1904年東京高等商業学校(現一橋大学)卒業。同校で福田徳三に学ぶ。卒業後渡英しケンブリッジ大学でアルフレッド・マーシャル及びウィリアム・カニンガムに師事。その後ドイツバーデン=ヴュルテンベルク州に10年間留学しアルベルト・ルートヴィヒ大学フライブルクでカール・ヨハネス・フックス教授のゼミナールに参加。
在独中に著わした『貨幣と価値』『経済法則の論理的性質』が評価され1924年帝国学士院賞を受賞。
パリ留学を経て、1913年に家業を継ぐために帰国。同年12月に母校東京高等商業学校の講師に就任。1914年家業の左右田銀行取締役及び株式会社左右田貯蓄銀行取締役に就任、翌15年には父が死去したため頭取に就任。神奈川県社会事業協会も務めた。経済哲学の研究も続け1918年からは京都帝国大学(現京都大学)文学部講師も務めた。また横浜社会問題研究所を主宰。1925年には貴族院多額納税者議員に就任。

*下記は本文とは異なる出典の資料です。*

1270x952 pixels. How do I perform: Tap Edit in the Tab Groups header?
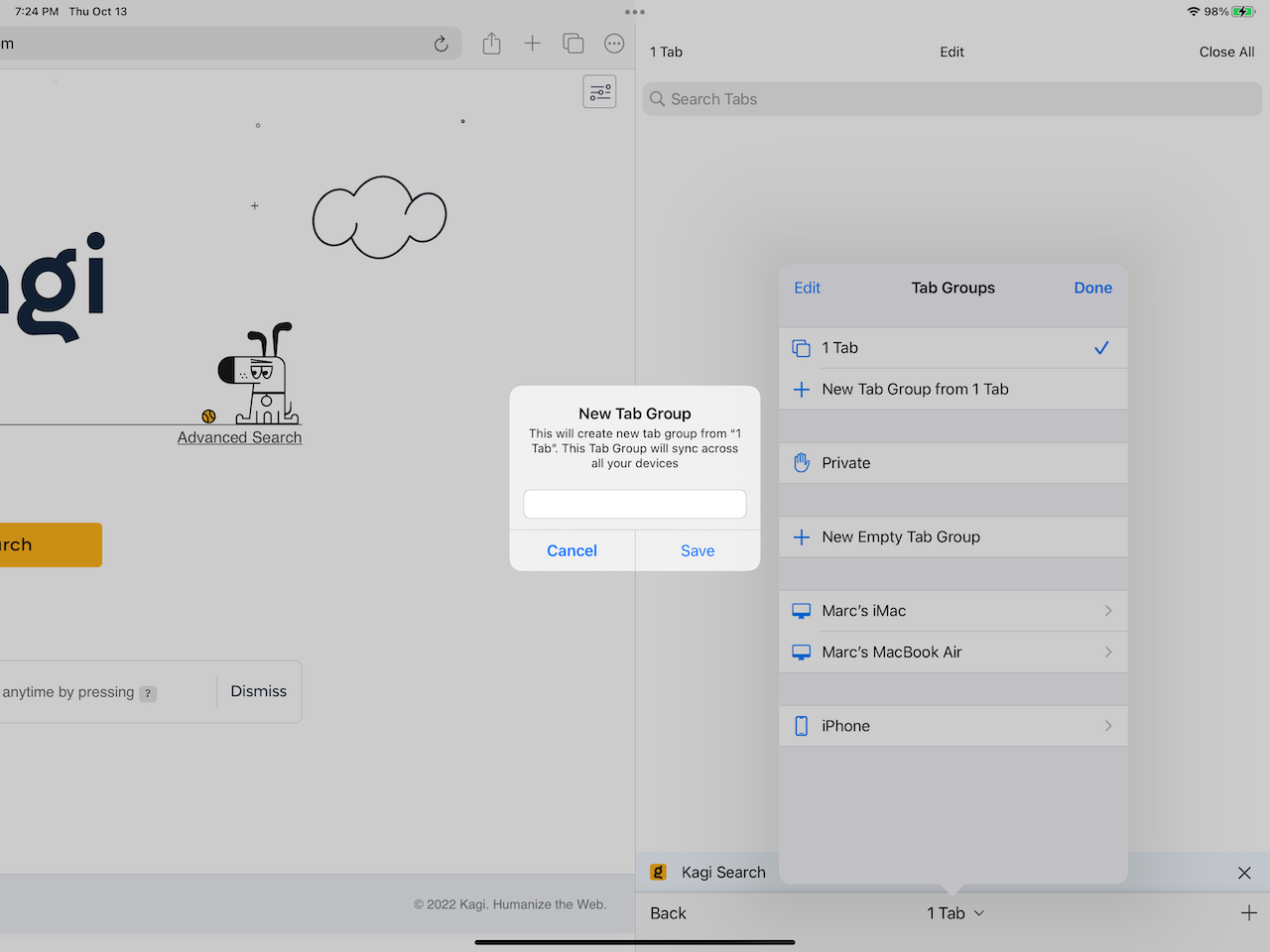point(807,288)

1920年の経済恐慌では横浜で有名な茂木商店が破産、七十四、神奈川、戸塚の各銀行が取り付け騒ぎにあい、左右田銀行もその例にもれなかった。これが大きな痛手となって、大震災がそれに拍車をかけ、ついに銀行は閉店。喜一郎も母校東京商科大学講師や、京都帝国大学講師、貴族院議員という一切の公職をやめてしまった。1927年病気のため死去。
西田幾多郎の哲学に対して使われる「西田哲学」という名称は、左右田の「西田哲学の方法について」という論文のなかで、初めて使われた。
家系
左右田家の祖先は新潟の豪農だった。喜一郎の数世代前から群馬県に出てきて、商人となった。喜一郎の父は次男だったので、丁稚としていろいろな商店に奉公に出ていたが、明治維新の直前に横浜に来て両替商に勤め、そこで財産を成し、明治28年(1895年)に左右田銀行をつくった。これは横浜の有名な大きな銀行となった。[1]
家族
息子の左右田道雄は黒沼健の筆名により推理作家・SF作家として知られた。